BEGIN

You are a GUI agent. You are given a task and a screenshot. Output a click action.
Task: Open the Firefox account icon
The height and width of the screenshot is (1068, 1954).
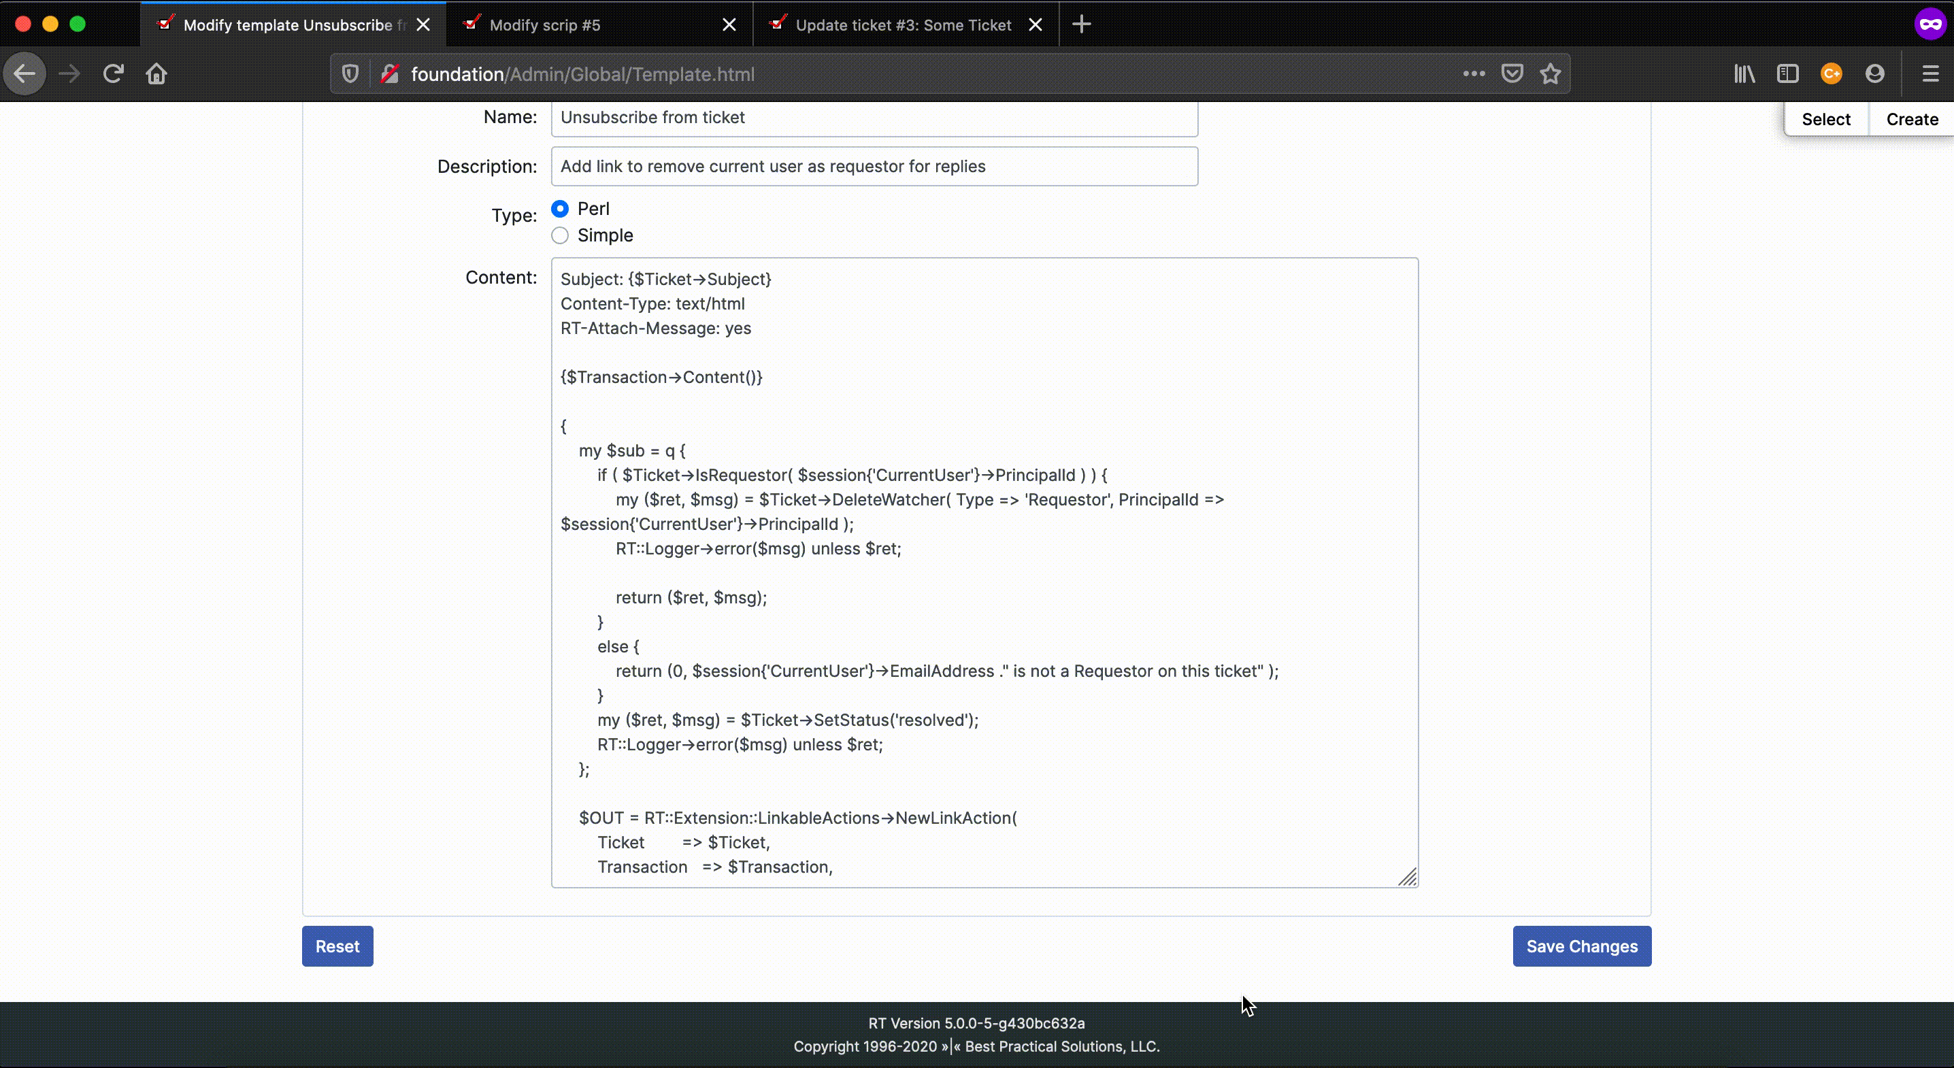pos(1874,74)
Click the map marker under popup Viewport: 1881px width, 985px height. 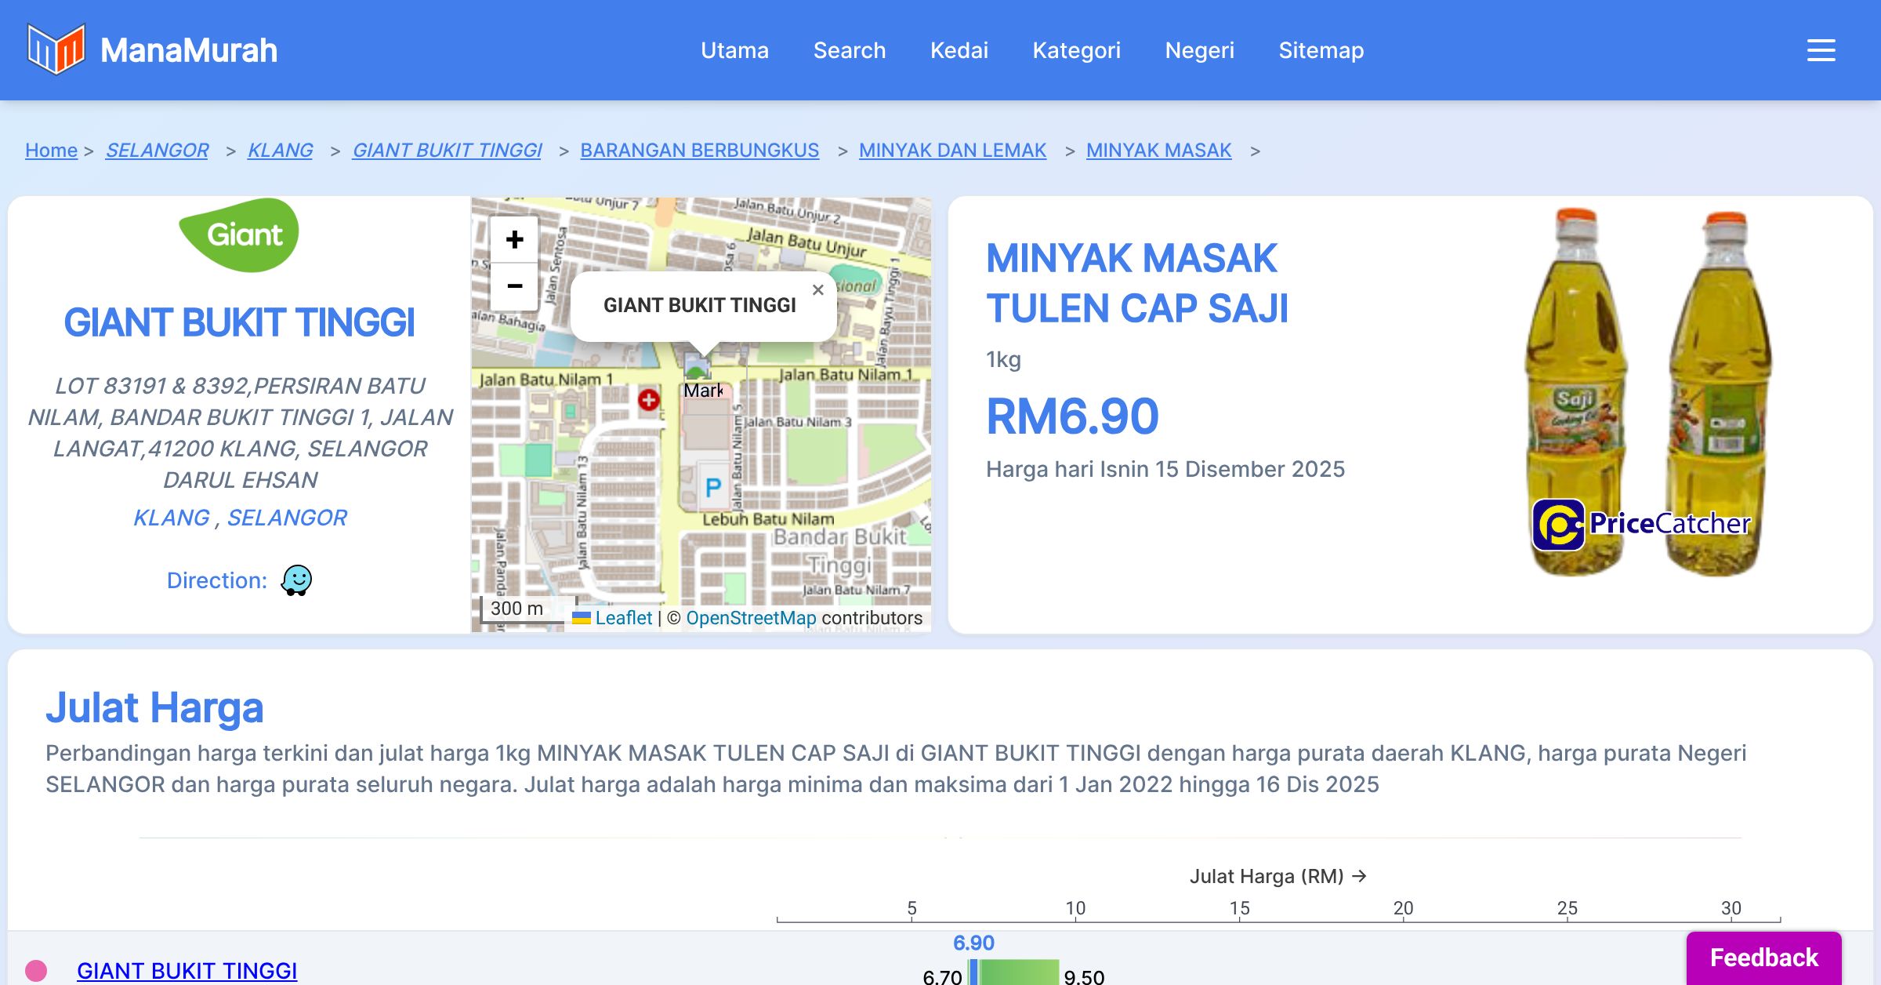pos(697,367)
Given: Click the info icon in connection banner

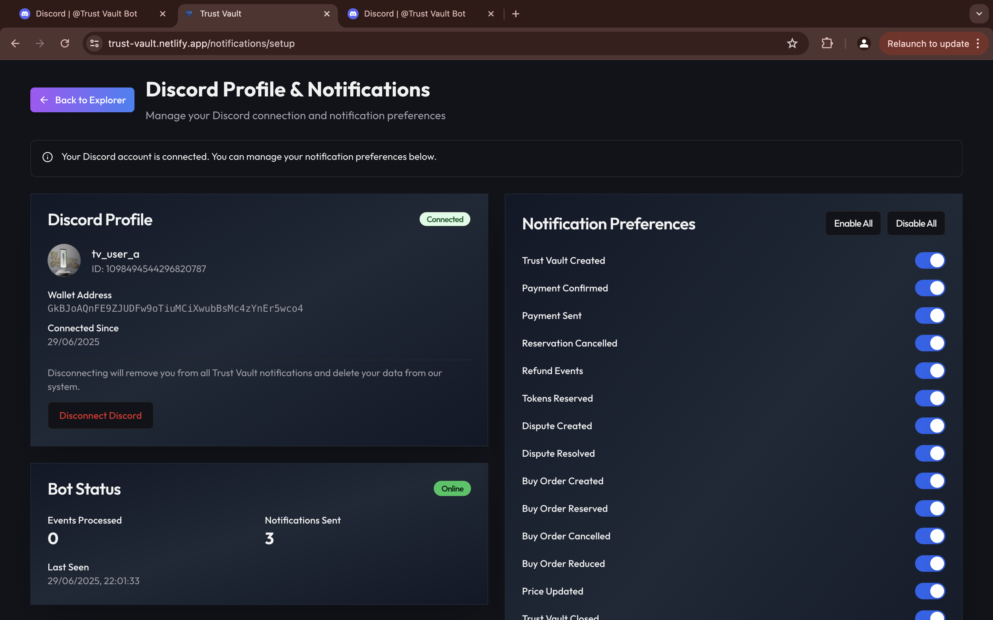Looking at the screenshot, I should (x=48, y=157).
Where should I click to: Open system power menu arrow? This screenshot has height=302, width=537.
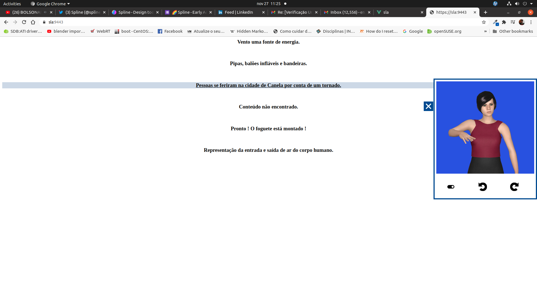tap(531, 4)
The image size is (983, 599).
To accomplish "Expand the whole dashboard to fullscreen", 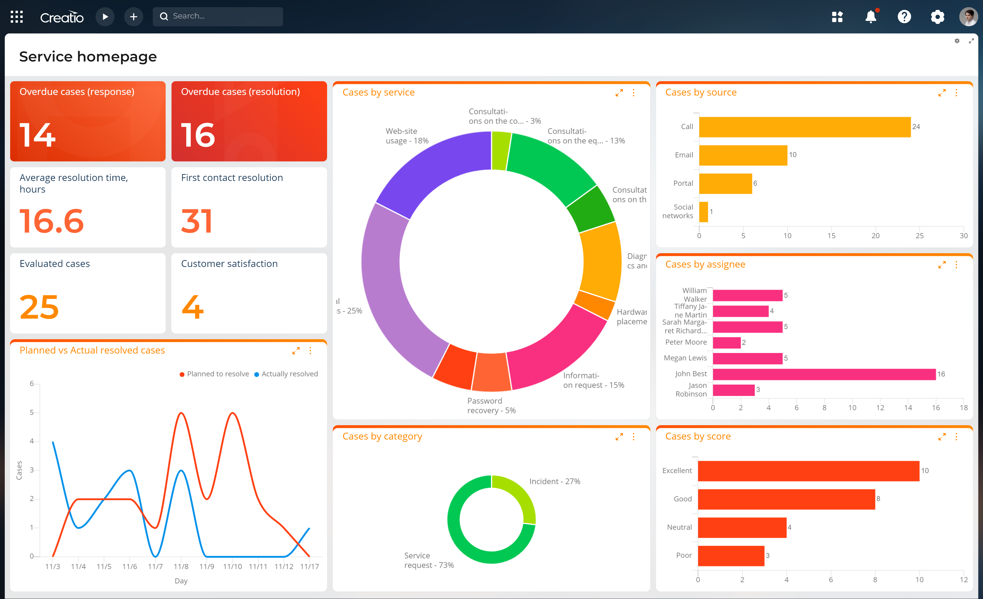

END

Retype exactly the lines from the one containing "Where should I" through the last line of the records above, both included, and leave out any pictures.

Where should I click to: Open system power menu arrow? This screenshot has height=302, width=537.
tap(531, 4)
The image size is (983, 599).
To accomplish "Expand the whole dashboard to fullscreen", 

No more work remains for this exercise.